Why title company choice matters for wholesalers
Most title companies primarily handle retail home purchases. They see "Buyer and/or assigns" on your contract and flinch. They may:
- Refuse to handle the assignment
- Demand the seller's consent in writing
- Insist on a double close instead of assignment
- Charge 2–3x standard fees for "complex transaction"
- Drag closings out until the seller gets cold feet
An investor-friendly title company handles these routinely and closes fast. Night and day difference.
Qualities of an investor-friendly title company
- Experience with assignments — closed at least 20 wholesaler deals recently
- Comfortable with "and/or assigns" language — doesn't push back
- Can double-close if needed — some title companies refuse
- Fast turnaround — 7–14 days from contract to closing
- Will work with transactional funders — needed for double closes
- Fair fee structure — no surprise charges
- Good communication — returns calls same day, updates proactively
- Understands local law nuances — especially for assignments, equity skimming, etc.
How to find investor-friendly title companies
1. Ask local wholesalers
Your REIA chapter, local Facebook investor groups — ask "who do you close with?". The same 2–3 names come up repeatedly. That's your shortlist.
2. Ask cash buyers
Cash buyers close dozens of deals a year. They know every title company and will happily recommend (they want fast closings too).
3. Ask hard-money lenders
Hard-money lenders close investor deals daily. Their preferred title companies are always investor-friendly.
4. Interview them directly
Call the top 3–5 candidates. Ask:
- How many wholesaling assignment deals have you closed in the last 12 months?
- Do you close assignments or require double closes?
- What's your typical timeline from contract to closing?
- What are your fees for a $150K deal?
- Can you work with transactional funding?
- What's your process when title has issues?
Questions a good title company asks back
Red flag if they don't ask:
- Who are all parties?
- Is this an assignment or direct purchase?
- Who holds the earnest money?
- Do any liens need to be cleared?
- Who's the buyer's funding source?
Title companies that ask these questions know what they're doing. Ones that just say "send us the contract" may not.
Typical title company fees
Expect (for a $150K closing):
- Owner's title insurance: $500–$800 (paid by seller)
- Lender's title insurance: $200–$500 (paid by buyer if financed)

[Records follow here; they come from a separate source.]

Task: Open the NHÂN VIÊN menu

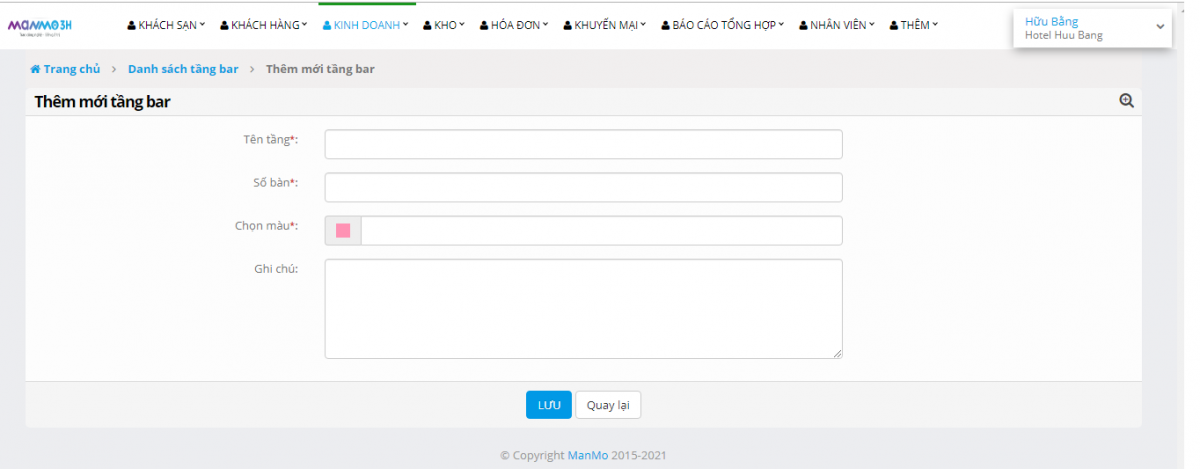Action: point(837,25)
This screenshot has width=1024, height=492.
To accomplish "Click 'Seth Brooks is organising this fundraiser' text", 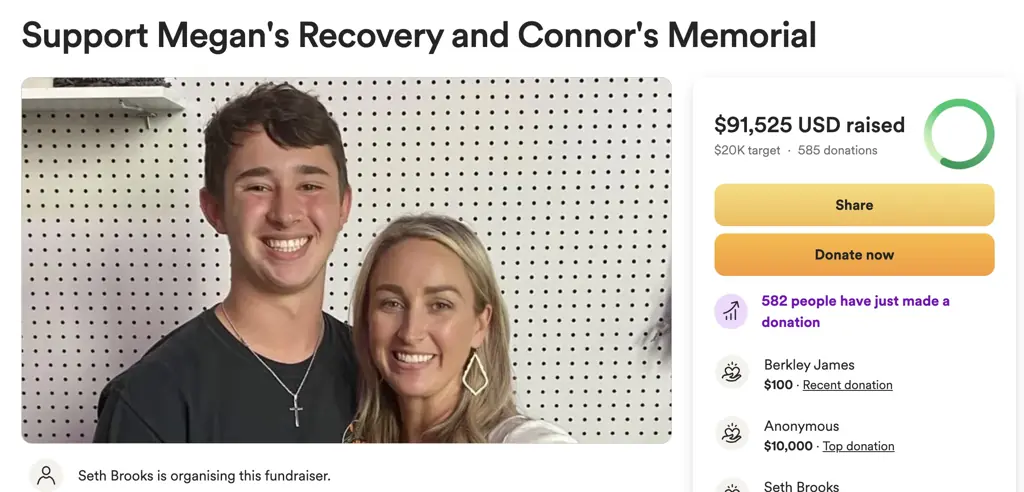I will pos(204,476).
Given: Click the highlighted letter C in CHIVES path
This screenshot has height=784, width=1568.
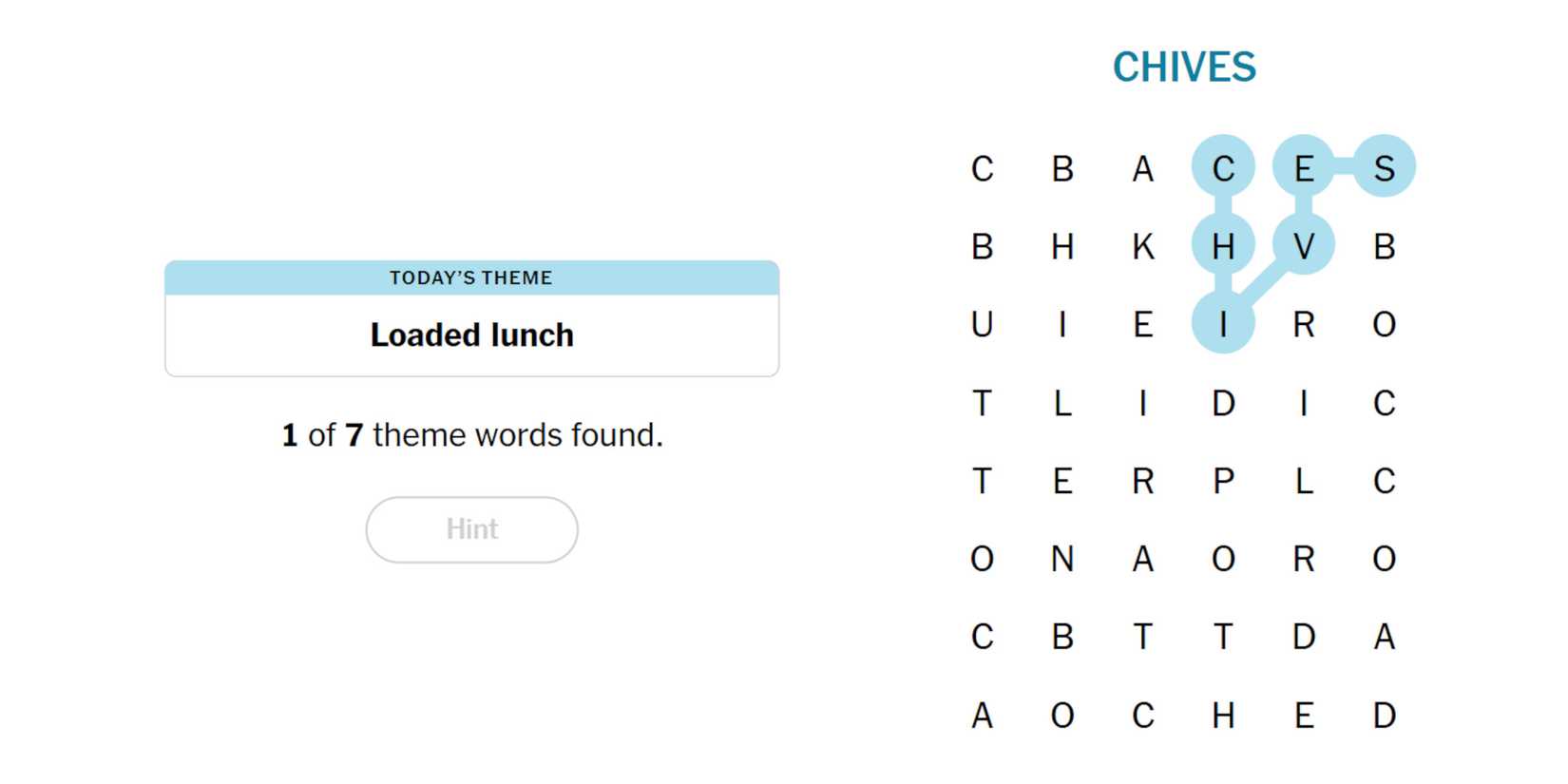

- Escrow / closing fee: $300–$600
- Recording fees: $50–$150
- Courier / wire fees: $25–$75
- Total closing costs: $1,100–$2,100 split per your contract
Double closes add ~$2K–$4K extra (second round of everything).
Red flags to walk away from
- "We don't handle assignments"
- "We'll need the seller's explicit written consent to assign"
- "We charge $2,500 for complex transactions" (on a standard assignment)
- "We need 45 days to close"
- Not returning your calls during the first interview
Building the relationship
Your first title company becomes a long-term partner. Bring every deal to them (as long as they perform). Volume matters — they'll prioritize you, expedite title searches, and occasionally waive fees.
Send them referrals from buyers and sellers who need other services. Relationships compound.
When to switch title companies
- A deal dies because of their delay
- Fees creep up without explanation
- Communication becomes inconsistent
- They push back on standard wholesale structures
Having a backup title company is smart — keeps both honest.
Bottom line
The title company is the invisible engine of your wholesaling business. A good one makes closing a non-event; a bad one kills deals and burns time. Invest a week up front interviewing 3–5 and pick the investor-friendly one.